South Korea’s Second-Richest Man Adds $2.2 Billion To His Wealth While Battling The Coronavirus Pandemic

South Korea’s Second-Richest Man Adds $2.2 Billion To His Wealth While Battling The Coronavirus Pandemic

Optimism that new testing kits and treatments developed by Celltrion can help to bring the coronavirus pandemic under control is boosting the wealth of the company’s 62-year-old founder Seo Jung-jin.

The self-made South Korean entrepreneur has seen his net worth rise to $8.3 billion, up $2.2 billion since Forbes calculated the fortunes of the World’s Billionaires on March 18, as shares of his biotech company soared 37.6% since then.

Investors are hopeful Celltrion can meet its timetable for developing an effective treatment for the pandemic that has infected more than 2 million people globally and sparked the worst recession since the 1930s Great Depression.

“Given the expedited development process of our antiviral antibody treatment, we anticipate moving to first-in-human clinical trials in July,” Celltrion’s head of research and development, Kwon Ki-sung, said on Monday.

“We are also on track with the development of a ‘super antibody’ or ‘an antibody cocktail’ and the launch of a rapid self-testing diagnostic kit in the summer of this year,” added Kwon. Celltrion’s testing kits are said to be able to provide results within 15 to 20 minutes.

Celltrion specializes in biosimilars, which are cheaper copies of off-patent biotech drugs, but the company has recently shifted its focus to help battle the coronavirus pandemic.

South Korea has been among the hardest hit by the coronavirus in Asia, with 10,591 confirmed COVID-19 cases and 225 deaths as of Wednesday. But the country managed to contain the coronavirus and flatten the curve without shutting down its economy, thanks in large part to widespread testing.

Through a partnership with the South Korean Ministry of Health and Welfare’s Korea Centers for Disease Control and Prevention, Celltrion said it has selected 14 “powerful neutralizing antibodies against SARS-CoV-2” from an initial list of 300 types of antibodies. After Celltrion grows the antibody candidates, it will roll out mass production and conduct tests.

Celltrion reported 2019 sales of $968 million, a 14.9% increase from the previous year.

An industrial engineer by training, Seo first worked at Samsung Electro-Mechanics, an electronic parts maker of the Samsung conglomerate, in the 1980s. He later became a senior executive at South Korean carmaker Daewoo Motor, but left the company in 1999 during the Asian financial crisis; Daewoo eventually went bankrupt in 2000, which was then the world’s largest bankruptcy.
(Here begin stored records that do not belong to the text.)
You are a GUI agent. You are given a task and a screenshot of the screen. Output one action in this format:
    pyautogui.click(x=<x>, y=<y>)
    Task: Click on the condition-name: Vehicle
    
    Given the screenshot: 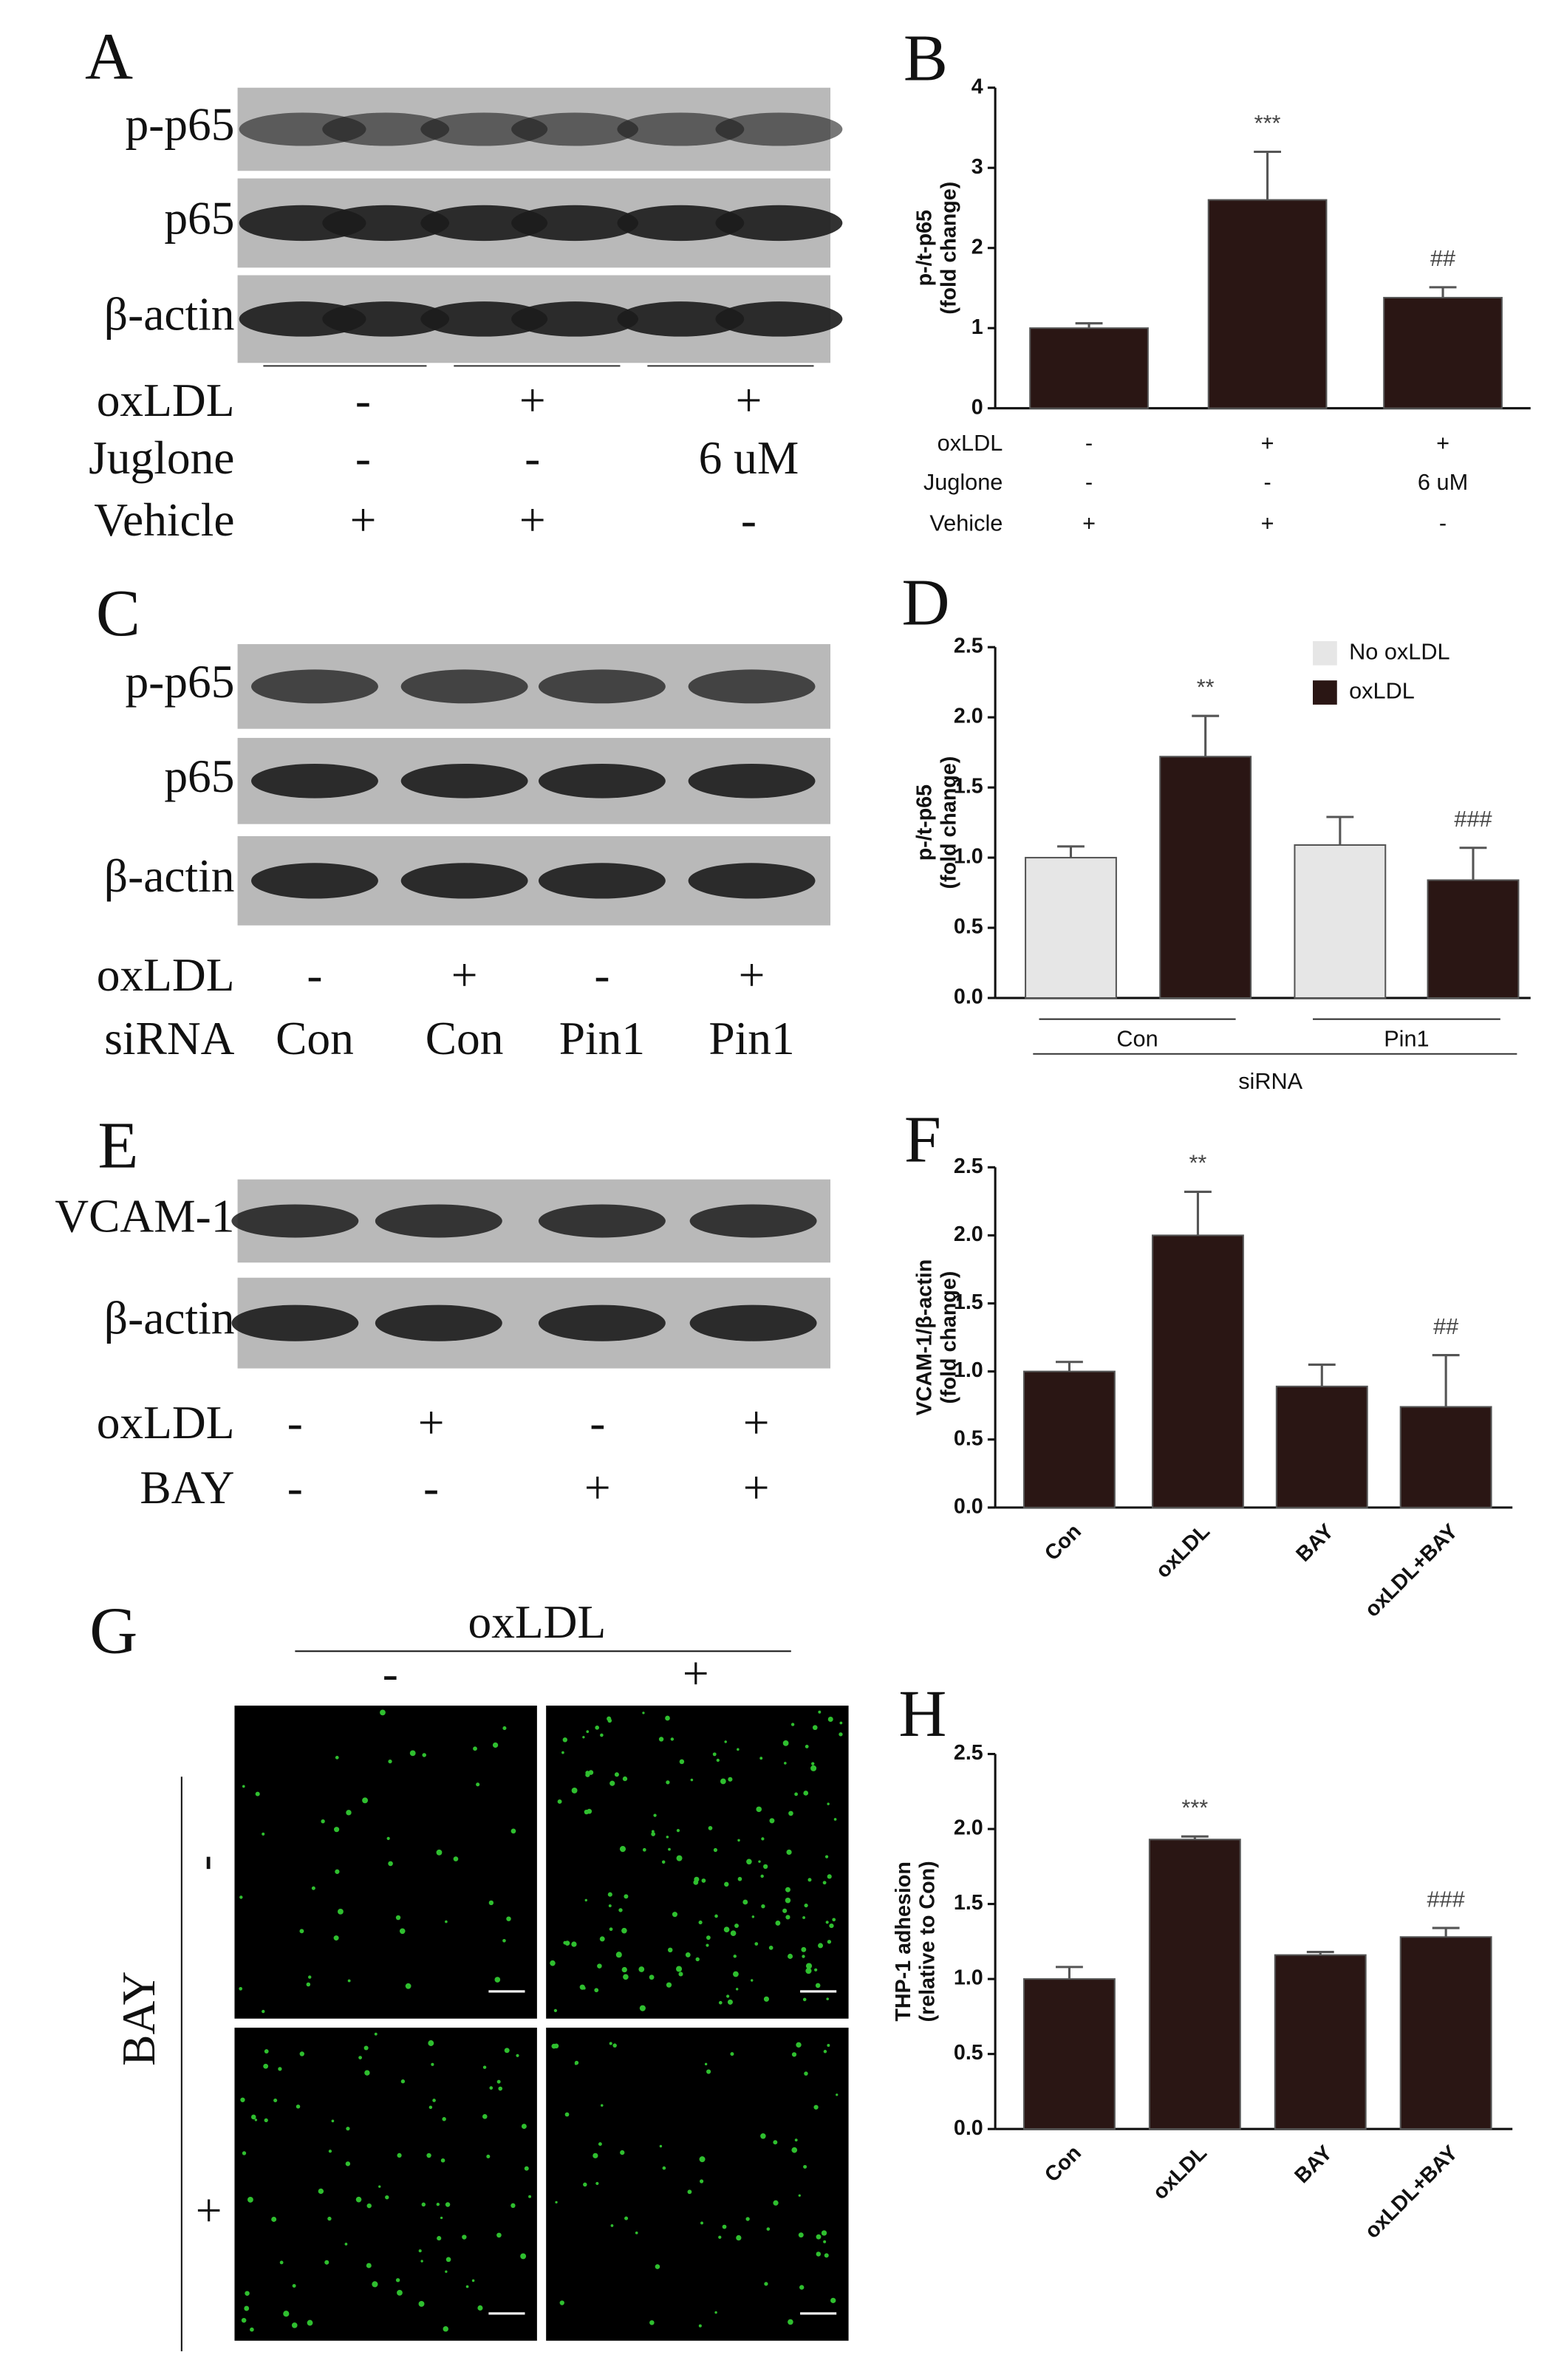 What is the action you would take?
    pyautogui.click(x=966, y=523)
“My mother-in-law called me, asking what I would do to make money,” he recalled to Forbes in 2009. “I was sick and tired of her nagging, so I decided to do something myself.” Together with former Daewoo colleagues, Seo started Celltrion in 2002 and is now the second-richest man in South Korea.

The Incheon-based company went public in 2008 through a backdoor listing of Kosdaq-listed Orchem. In 2018, Celltrion transferred to the main Kospi board, where its market cap has grown to its current level of 27.7 trillion won (about $22.8 billion).

To be sure, Celltrion is not the only biotech company in South Korea working to combat the coronavirus. Biosimilar rival Samsung BioLogics, part of the Samsung conglomerate, announced on April 10 that it is partnering with Nasdaq-listed Vir Biotechnology in a $362 million deal to manufacture the U.S. drugmaker’s coronavirus treatments. Vir will begin its second phase of clinical trial within the next three to five months and Samsung Biologics expects to start commercial manufacturing of the treatments next year.

Shares of Kospi-listed Samsung Biologics jumped 16.8% on the Vir deal. Since March 18, its shares are up 35.3% as of Wednesday. The fortune of Samsung Group chairman Lee Kun-hee rose $1.7 billion to $15.8 billion, making him the wealthiest person in South Korea.